Identification of a Novel TGFβ/PKA Signaling Transduceome in Mediating Control of Cell Survival and Metastasis in Colon Cancer

Background: Understanding drivers for metastasis in human cancer is important for potential development of therapies to treat metastases. The role of loss of TGF beta tumor suppressor activities in the metastatic process is essentially unknown. Methodology/Principal Findings: Utilizing in vitro and in vivo techniques, we have shown that loss of TGF beta tumor suppressor signaling is necessary to allow the last step of the metastatic process - colonization of the metastatic site. This work demonstrates for the first time that TGF beta receptor reconstitution leads to decreased metastatic colonization. Moreover, we have identified a novel TGF beta/PKA tumor suppressor pathway that acts directly on a known cell survival mechanism that responds to stress with the survivin/XIAP dependent inhibition of caspases that effect apoptosis. The linkage between the TGF beta/PKA transduceome signaling and control of metastasis through induction of cell death was shown by TGF beta receptor restoration with reactivation of the TGF beta/PKA pathway in receptor deficient metastatic colon cancer cells leading to control of aberrant cell survival.
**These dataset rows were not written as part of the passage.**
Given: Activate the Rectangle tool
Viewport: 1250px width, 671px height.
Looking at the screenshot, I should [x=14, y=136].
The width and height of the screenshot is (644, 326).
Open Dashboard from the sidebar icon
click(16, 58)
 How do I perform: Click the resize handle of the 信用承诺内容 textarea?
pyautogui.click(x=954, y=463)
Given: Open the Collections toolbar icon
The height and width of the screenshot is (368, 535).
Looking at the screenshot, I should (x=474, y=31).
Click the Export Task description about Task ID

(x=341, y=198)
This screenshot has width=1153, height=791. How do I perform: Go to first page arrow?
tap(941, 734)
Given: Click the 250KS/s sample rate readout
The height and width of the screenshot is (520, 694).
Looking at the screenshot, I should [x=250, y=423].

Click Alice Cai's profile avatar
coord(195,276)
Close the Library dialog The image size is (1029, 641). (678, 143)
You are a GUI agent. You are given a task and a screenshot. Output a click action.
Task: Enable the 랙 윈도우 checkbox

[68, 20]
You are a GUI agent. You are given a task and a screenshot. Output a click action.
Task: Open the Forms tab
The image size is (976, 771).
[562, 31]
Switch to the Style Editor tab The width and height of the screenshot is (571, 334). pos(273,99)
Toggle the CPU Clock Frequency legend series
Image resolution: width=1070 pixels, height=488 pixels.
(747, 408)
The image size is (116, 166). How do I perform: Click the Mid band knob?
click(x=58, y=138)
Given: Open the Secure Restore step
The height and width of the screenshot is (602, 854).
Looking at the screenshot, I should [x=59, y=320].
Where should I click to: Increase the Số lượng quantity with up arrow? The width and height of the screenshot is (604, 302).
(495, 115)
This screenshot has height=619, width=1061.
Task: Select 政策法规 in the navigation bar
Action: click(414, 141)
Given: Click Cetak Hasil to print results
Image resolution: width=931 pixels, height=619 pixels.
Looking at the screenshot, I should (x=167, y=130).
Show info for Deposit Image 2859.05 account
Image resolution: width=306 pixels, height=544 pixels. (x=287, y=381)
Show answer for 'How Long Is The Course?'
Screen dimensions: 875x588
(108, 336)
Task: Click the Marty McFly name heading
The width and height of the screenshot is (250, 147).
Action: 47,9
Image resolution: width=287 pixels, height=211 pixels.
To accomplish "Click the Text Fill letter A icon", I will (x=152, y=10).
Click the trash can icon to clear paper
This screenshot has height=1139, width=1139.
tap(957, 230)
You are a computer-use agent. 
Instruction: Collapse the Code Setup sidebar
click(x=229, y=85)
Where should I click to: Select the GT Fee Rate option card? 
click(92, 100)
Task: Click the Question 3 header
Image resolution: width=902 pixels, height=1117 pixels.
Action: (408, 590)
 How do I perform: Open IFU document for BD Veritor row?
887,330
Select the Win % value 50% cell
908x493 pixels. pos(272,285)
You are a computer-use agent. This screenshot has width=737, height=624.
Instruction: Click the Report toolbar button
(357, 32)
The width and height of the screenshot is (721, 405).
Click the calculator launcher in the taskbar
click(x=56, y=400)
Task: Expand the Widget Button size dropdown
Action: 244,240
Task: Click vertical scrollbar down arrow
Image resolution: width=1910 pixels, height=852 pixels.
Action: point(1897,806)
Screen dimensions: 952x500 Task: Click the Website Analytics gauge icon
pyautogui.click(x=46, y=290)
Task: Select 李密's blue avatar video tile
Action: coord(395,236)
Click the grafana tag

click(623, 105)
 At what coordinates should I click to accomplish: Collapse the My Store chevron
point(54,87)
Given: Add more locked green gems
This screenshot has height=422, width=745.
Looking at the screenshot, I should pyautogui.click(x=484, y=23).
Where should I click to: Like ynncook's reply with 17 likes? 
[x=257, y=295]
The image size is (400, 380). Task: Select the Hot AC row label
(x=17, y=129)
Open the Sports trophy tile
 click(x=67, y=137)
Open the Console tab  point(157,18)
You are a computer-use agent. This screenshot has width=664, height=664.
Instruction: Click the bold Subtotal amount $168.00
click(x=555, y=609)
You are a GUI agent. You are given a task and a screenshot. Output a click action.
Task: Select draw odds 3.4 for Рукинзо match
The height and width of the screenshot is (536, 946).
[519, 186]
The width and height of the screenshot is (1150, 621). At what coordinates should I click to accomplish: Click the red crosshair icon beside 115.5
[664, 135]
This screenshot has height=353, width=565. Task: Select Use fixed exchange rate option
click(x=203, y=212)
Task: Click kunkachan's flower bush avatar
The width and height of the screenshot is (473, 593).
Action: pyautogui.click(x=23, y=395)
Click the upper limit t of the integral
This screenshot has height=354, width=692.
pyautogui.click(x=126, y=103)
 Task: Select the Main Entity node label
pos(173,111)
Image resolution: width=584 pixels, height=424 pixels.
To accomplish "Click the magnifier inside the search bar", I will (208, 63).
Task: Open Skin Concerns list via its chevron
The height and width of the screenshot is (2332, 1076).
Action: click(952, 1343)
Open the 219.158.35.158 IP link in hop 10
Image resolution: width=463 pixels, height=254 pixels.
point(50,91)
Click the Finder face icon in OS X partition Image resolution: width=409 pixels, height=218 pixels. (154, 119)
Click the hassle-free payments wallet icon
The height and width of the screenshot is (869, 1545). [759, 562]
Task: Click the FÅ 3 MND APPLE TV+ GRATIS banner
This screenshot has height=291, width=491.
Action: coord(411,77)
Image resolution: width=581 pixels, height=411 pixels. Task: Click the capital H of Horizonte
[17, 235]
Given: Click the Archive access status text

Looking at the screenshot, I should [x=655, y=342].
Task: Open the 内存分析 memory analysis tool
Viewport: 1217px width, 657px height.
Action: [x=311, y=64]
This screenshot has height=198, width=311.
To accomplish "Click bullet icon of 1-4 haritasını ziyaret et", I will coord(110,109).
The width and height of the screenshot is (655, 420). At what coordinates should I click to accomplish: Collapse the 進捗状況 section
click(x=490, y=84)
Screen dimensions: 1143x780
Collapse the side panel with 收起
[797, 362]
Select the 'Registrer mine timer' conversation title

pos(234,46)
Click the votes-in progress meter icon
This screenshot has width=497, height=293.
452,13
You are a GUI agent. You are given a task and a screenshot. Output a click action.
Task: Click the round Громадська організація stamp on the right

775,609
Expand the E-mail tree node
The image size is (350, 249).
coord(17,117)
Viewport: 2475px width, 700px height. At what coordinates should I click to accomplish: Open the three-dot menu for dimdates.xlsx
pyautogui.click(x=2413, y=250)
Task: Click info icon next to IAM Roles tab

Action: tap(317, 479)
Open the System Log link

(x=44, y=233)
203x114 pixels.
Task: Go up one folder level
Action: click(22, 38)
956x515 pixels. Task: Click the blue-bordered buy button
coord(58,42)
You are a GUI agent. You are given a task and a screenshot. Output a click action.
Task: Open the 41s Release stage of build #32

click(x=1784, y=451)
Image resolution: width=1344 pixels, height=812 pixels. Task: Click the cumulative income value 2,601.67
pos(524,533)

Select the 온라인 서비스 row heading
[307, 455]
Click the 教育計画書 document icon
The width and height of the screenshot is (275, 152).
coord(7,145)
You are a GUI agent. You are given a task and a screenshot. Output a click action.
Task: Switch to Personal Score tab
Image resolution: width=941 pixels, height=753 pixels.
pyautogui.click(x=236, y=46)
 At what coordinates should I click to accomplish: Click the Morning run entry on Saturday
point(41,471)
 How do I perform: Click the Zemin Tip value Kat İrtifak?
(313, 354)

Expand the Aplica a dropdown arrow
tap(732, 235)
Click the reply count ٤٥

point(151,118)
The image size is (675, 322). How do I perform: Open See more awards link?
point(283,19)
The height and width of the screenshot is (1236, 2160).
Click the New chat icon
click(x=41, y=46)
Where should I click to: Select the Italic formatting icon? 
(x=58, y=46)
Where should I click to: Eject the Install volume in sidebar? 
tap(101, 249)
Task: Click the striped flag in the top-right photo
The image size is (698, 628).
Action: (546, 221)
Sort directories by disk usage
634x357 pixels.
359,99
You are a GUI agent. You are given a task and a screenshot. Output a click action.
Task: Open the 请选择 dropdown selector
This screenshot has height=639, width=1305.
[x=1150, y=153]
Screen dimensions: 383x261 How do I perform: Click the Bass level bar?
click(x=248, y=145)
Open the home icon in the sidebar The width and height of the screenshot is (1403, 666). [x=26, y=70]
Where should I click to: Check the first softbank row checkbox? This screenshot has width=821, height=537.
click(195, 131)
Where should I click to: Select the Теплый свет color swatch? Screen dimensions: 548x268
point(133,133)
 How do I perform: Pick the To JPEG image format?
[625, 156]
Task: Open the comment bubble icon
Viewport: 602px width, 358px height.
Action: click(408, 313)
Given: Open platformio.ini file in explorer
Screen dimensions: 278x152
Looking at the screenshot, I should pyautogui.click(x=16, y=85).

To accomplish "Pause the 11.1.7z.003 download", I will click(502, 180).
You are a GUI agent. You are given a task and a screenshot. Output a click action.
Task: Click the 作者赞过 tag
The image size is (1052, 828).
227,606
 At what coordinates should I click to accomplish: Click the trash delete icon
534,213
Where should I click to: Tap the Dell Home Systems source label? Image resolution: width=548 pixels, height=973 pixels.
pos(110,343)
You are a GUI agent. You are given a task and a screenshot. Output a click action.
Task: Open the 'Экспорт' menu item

Conclusion/Significance:This work impacts our understanding of the possible mechanisms that are critical to the growth and maintenance of metastases as well as understanding of a novel TGF beta function as a metastatic suppressor. These results raise the possibility that regeneration of attenuated TGF beta signaling would be an effective target in the treatment of metastasis. Our work indicates the clinical potential for developing anti-metastasis therapy based on inhibition of this very important aberrant cell survival mechanism by the multifaceted TGF beta/PKA transduceome induced pathway. Development of effective treatments for metastatic disease is a pressing need since metastases are the major cause of death in solid tumors.